Estou lendo "The Conversational Firm", de Catherine Turco, socióloga do Instituto de Tecnologia de Massachusetts (MIT), que passou meses se infiltrando na "TechCo", uma empresa de software em rápido crescimento nos Estados Unidos. A companhia deixou de lado as velhas formas de trabalho e se ordenou de maneira mais aberta e menos hierárquica.

Ela é produto de uma era de redes sociais, nas quais as pessoas se comunicam de maneira muito diferente, dentro das empresas. O resultado, Turco afirma, é uma organização construída em torno da conversa. Até aí, beleza: pessoas da minha idade são muito favoráveis à conversação. Mas não desse tipo.

O livro começa com uma descrição entusiástica da Hack Night, na TechCo. Centenas de funcionários se reúnem em um salão na sede da empresa; a noitada começa com um convite para que qualquer pessoa que tenha uma ideia fale sobre ela à audiência. Depois, cada ideia é designada a uma parte da sala e, com música tocando alto, as pessoas circulam pelo espaço e discutem quaisquer ideias que as atraiam. Há cerveja, pizza e muita conversa. Lá pelas 21h, todo mundo vai para casa.

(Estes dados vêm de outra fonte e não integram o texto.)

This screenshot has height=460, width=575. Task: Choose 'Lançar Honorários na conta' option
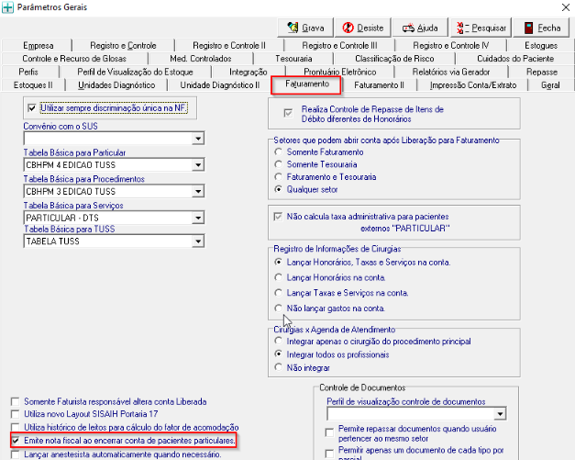(279, 277)
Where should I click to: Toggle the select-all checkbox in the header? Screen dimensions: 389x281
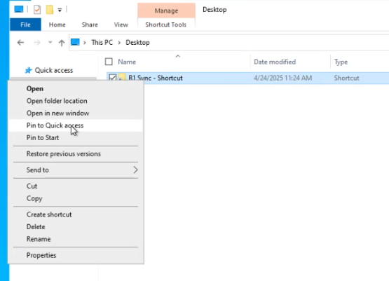(109, 62)
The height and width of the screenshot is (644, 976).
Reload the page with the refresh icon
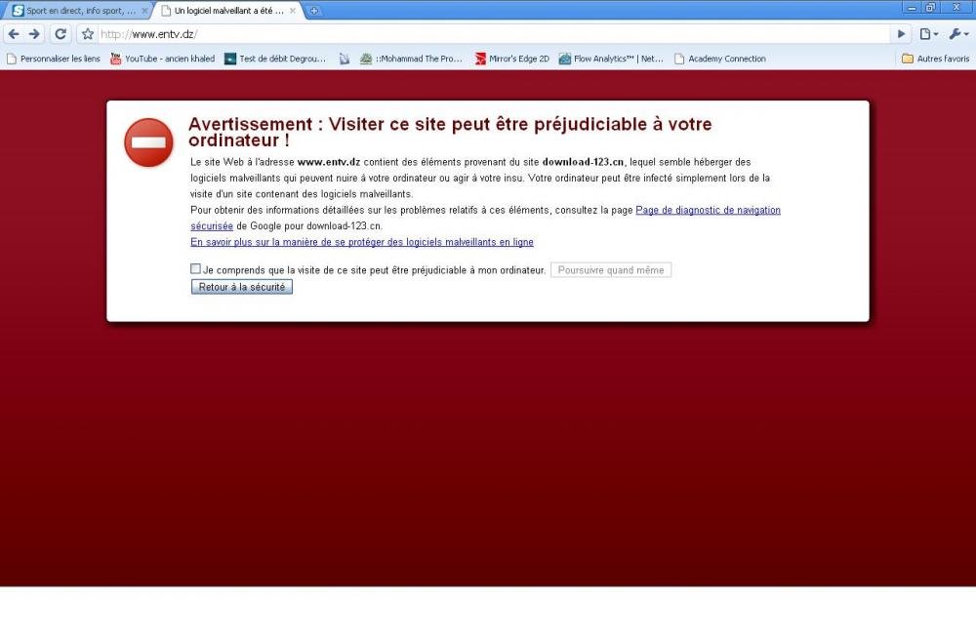[x=61, y=34]
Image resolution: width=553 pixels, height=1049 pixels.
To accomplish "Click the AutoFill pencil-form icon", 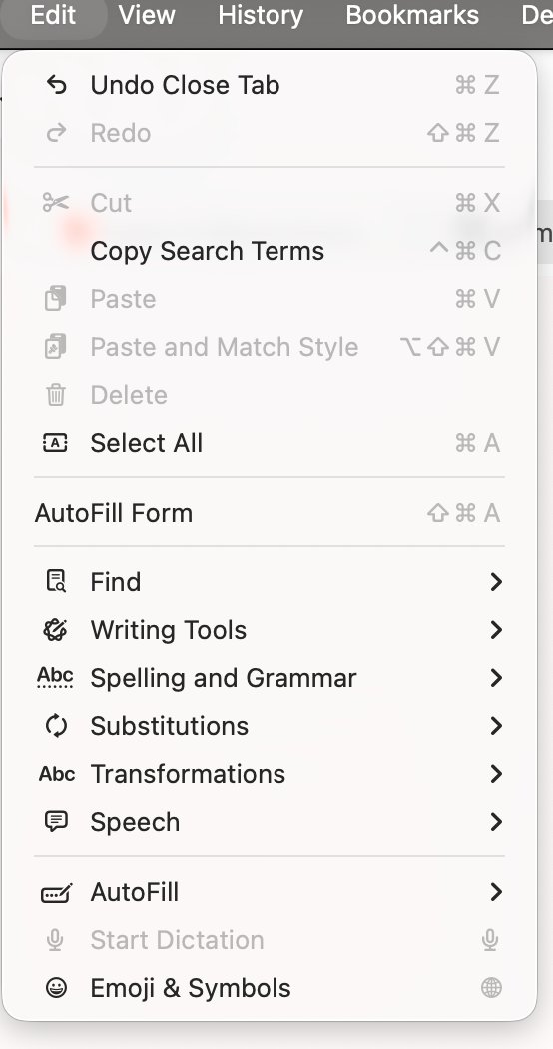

O pessoal da TechCo ama a Hack Night. E com certeza deveria, porque a idade média dos 600 funcionários da empresa é de 26 anos. Para mim, uma noitada como essa seria um horror ininterrupto. Não porque eu acredite que o sistema não é capaz de funcionar ou que ele jamais resultará em discussões frutíferas. Mas não funcionaria se eu fosse parte dele, porque já passei da idade certa para isso há duas décadas.

A TechCo define esse tipo de encontro como "caos controlado", mas eu sou contra qualquer forma de caos, tendo em vista que ele é caótico e portanto uma forma de organização muito menos eficiente do que qualquer coisa mais estruturada. Pior, a ideia mesma da Hack Night me ofende porque, como a maioria das pessoas da minha idade, sou cínica.

As organizações tradicionais são capazes de tolerar doses moderadas de cinismo, mas essa nova empresa só funciona quando todos acreditam completamente na ideia.

Quanto mais empresas se modelarem em torno dessa espécie de "conversação", mais minha geração será excluída —mesmo que os jovens patrões das novas companhias deixem de dizer coisas insultuosamente preconceituosas sobre os mais velhos e percebam que contratar algumas pessoas mais velhas faz sentido.

Chegará o momento em que até mesmo o mais preconceituoso bilionário de 20 e poucos anos perceberá que discriminação por idade é não só ilegal e injusta mas também estúpida. Quando os clientes mais velhos detêm a maior parte do dinheiro, —e dinheiro é necessário para manter quase qualquer negócio ativo—, não tê-los em sua força de trabalho é idiota.

O que me preocupa mais é que essas ideias organizacionais devem em breve escapar do Vale do Silício, como costuma acontecer. A decoração infantil dos escritórios modernos, toda em cores primárias e pufes, foi inventada na Califórnia mas se espalhou já há muito tempo, e por isso hoje até mesmo as empresas mais caretas do planeta têm escritórios com cara de jardim da infância. Isso é lamentável, mas não desastroso —as pessoas mais velhas podem simplesmente fingir que não veem.

Mas no caso da empresa conversacional, não há como fechar os olhos - ou os ouvidos. Ela é uma estrutura, uma filosofia, uma forma de vida; nessa conversação, pessoas de mais de 40 anos, quanto mais as 50 ou 60, terão coisa alguma a dizer.